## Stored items
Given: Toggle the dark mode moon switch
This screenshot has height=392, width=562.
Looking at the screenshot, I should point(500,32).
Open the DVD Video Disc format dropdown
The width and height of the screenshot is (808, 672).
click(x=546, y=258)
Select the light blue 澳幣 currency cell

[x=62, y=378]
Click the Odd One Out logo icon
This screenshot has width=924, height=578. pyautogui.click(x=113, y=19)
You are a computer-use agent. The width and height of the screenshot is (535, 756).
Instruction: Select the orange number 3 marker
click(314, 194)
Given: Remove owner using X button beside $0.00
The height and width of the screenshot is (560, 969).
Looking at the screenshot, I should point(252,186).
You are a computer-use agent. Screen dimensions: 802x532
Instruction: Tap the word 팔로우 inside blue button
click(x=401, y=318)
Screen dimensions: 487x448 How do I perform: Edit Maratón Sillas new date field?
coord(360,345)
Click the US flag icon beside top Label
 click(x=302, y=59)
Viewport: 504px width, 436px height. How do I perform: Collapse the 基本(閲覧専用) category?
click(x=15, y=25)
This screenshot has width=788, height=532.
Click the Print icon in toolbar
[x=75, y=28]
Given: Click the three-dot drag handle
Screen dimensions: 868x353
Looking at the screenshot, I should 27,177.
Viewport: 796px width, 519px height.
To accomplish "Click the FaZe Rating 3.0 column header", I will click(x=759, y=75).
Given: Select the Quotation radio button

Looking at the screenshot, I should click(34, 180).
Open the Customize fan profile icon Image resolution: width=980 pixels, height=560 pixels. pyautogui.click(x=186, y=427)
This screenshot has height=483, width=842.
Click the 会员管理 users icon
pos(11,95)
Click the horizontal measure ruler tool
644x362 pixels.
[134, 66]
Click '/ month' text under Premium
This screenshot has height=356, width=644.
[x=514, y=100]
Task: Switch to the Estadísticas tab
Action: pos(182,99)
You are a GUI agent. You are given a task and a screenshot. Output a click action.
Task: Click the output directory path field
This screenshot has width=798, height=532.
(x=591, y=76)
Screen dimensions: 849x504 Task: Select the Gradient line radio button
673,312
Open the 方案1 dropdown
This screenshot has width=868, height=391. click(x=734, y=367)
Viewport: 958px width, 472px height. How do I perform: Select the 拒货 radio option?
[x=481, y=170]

## Your objective
Scan the records above for the string "agent", then copy each line where it turns up.

## Written solution
You are a computer-use agent. The width and height of the screenshot is (535, 756).
You are a computer-use agent. Screen dimensions: 802x532
You are a GUI agent. You are given a task and a screenshot. Output a click action.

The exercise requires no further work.